◆ **PROBLEM STATEMENT**: Convert the material below into a Markdown table with the columns Row and Text, giving each line its own numbered row and skipping blank lines. Leave the pictures out of the table.

Pointing records for text and elements:
::::

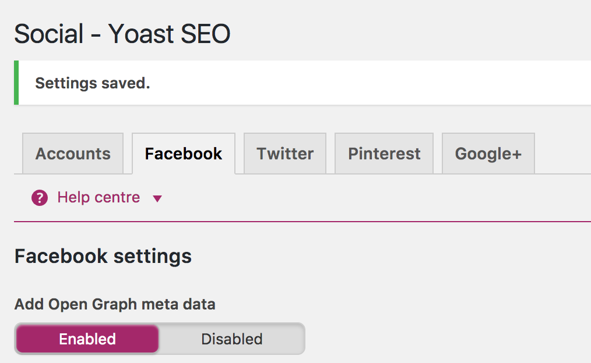Click the Facebook settings heading

103,256
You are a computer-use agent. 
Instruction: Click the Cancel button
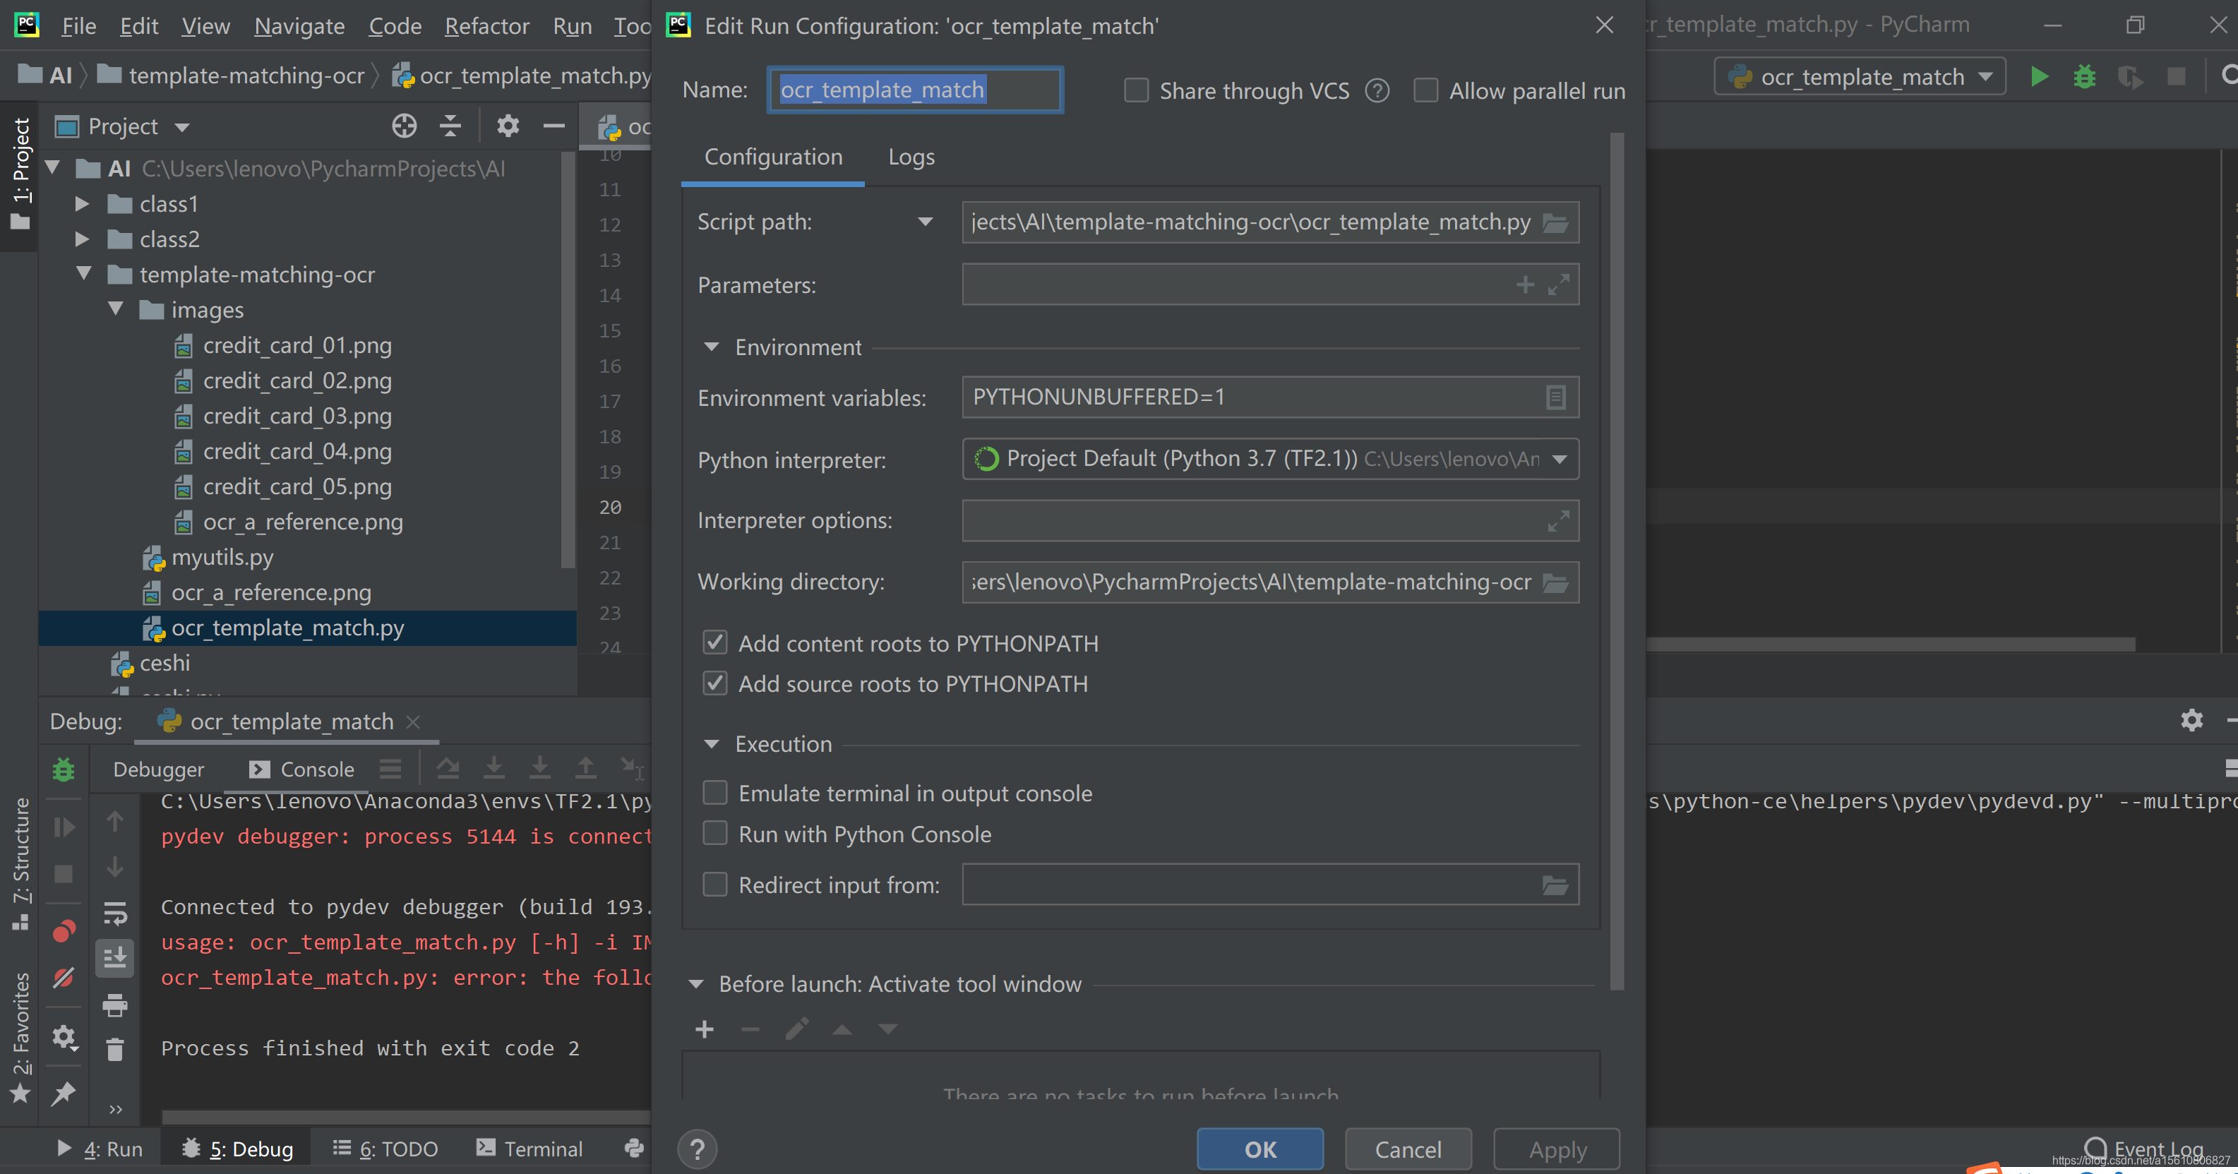1407,1149
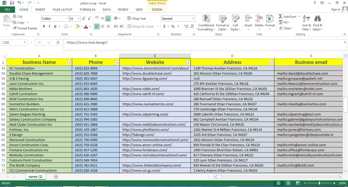Click the yellow fill color swatch
The height and width of the screenshot is (187, 348).
click(x=77, y=26)
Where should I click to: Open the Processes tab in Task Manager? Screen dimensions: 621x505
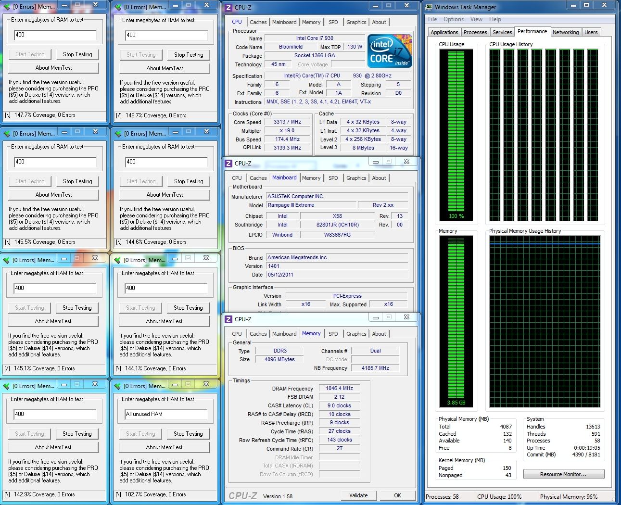tap(475, 32)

::::

◆ **THE RESPONSE**:
| Row | Text |
|---|---|
| 1 | Click the Facebook settings heading |
| 2 | 103,256 |
| 3 | You are a computer-use agent.  |
| 4 | Instruction: Click the Cancel button |
| 5 | 1407,1149 |
| 6 | Click the yellow fill color swatch |
| 7 | The height and width of the screenshot is (187, 348). |
| 8 | click(x=77, y=26) |
| 9 | Where should I click to: Open the Processes tab in Task Manager? Screen dimensions: 621x505 |
| 10 | tap(475, 32) |